- _What needs to be done_
Write the lines from the one with "The image size is (618, 1334)." up to and including the one with "Click the visitor photo thumbnail" as a JSON list of strings, one string per line, with blank lines left out.

- _Source data_
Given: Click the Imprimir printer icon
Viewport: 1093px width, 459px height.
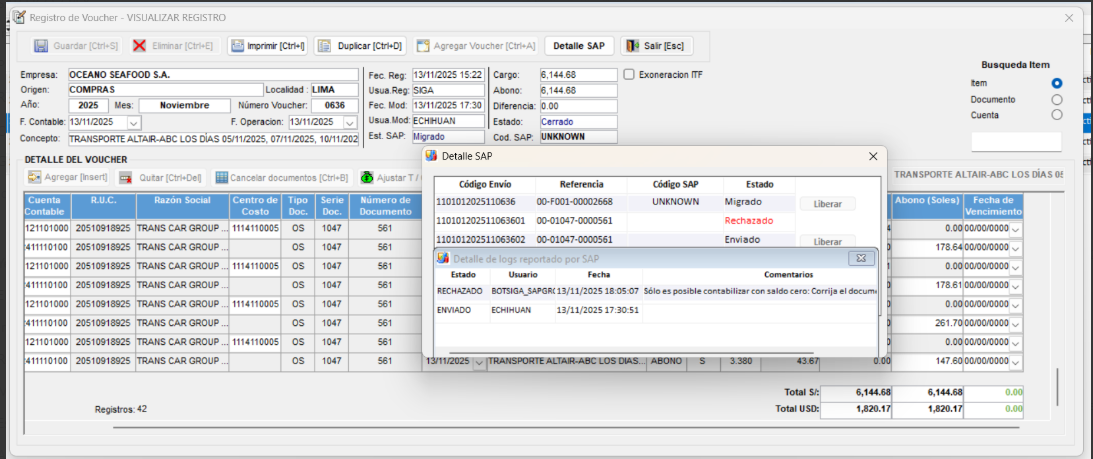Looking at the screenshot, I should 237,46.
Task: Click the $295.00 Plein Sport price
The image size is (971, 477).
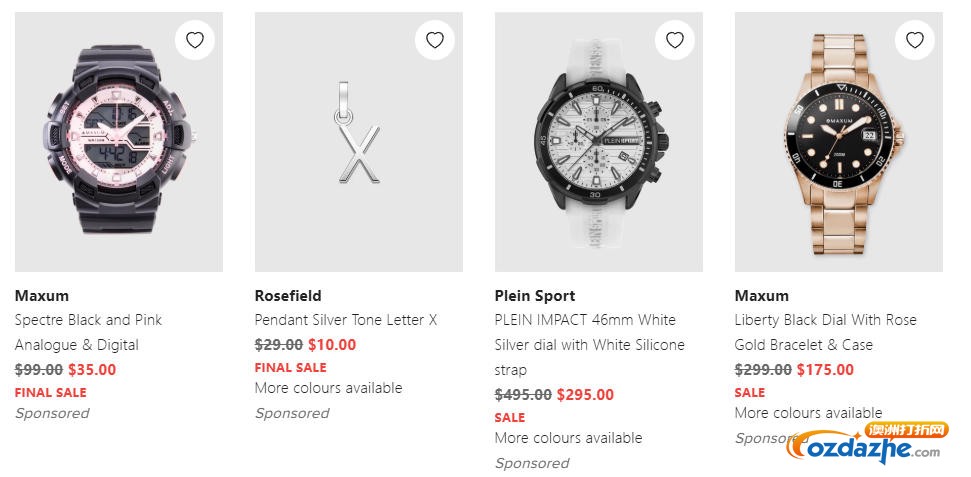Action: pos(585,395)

---

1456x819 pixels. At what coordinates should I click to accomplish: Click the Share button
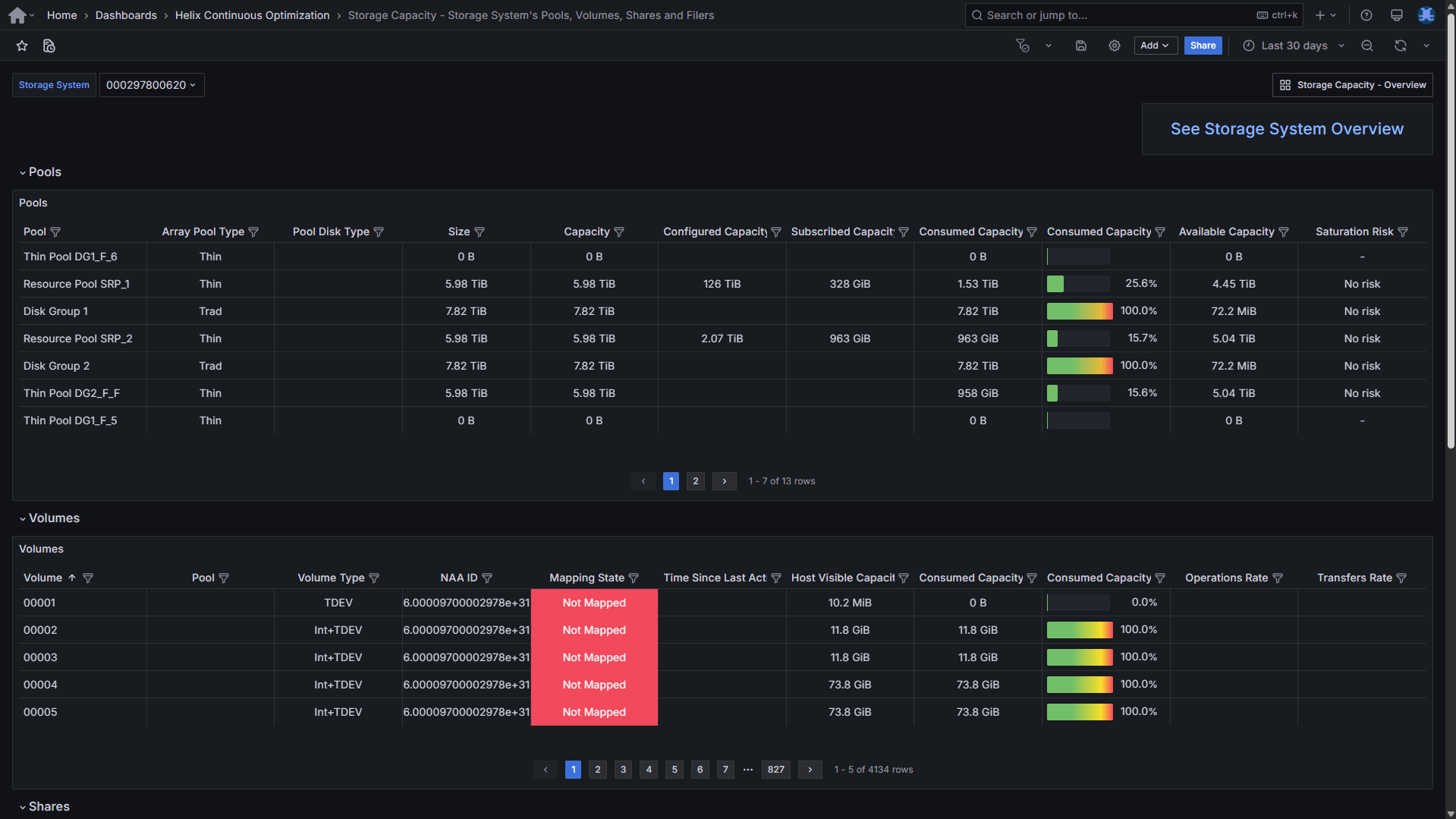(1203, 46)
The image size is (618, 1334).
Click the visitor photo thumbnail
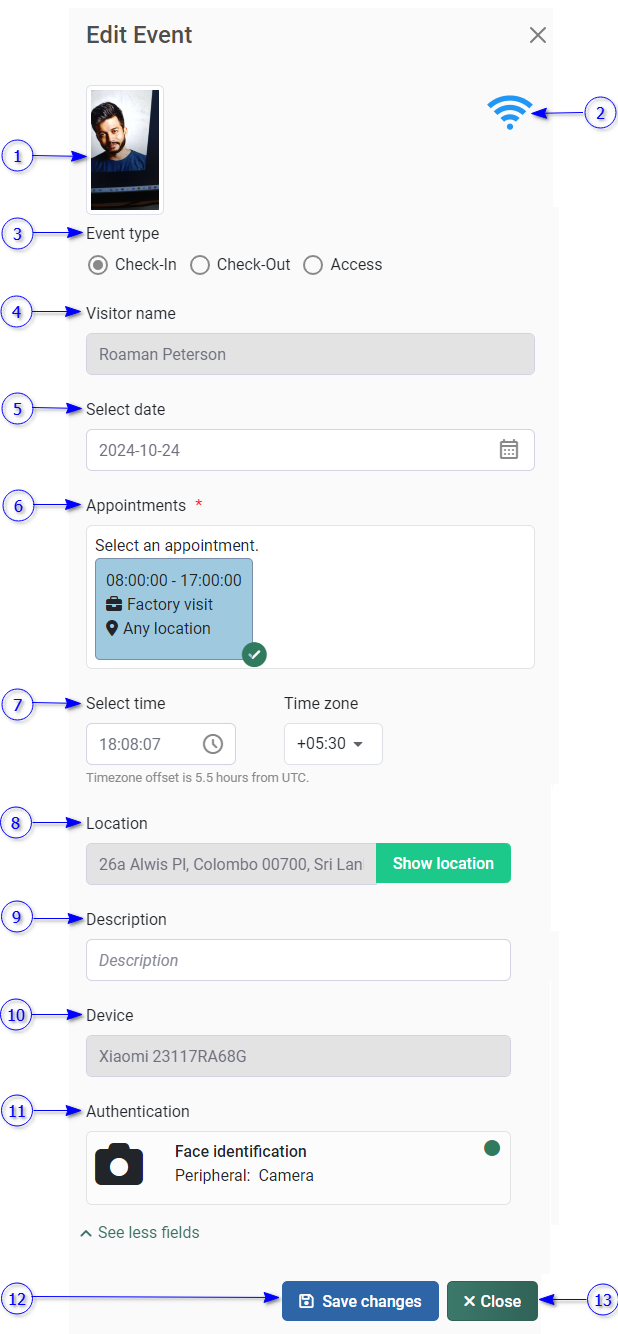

...

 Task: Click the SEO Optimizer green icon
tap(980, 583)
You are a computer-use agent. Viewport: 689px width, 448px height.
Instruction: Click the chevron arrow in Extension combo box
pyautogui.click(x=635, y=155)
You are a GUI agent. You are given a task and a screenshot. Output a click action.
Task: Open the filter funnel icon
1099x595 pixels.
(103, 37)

- _Result of this exercise_
[
  "The image size is (618, 1334).",
  "Click the visitor photo thumbnail"
]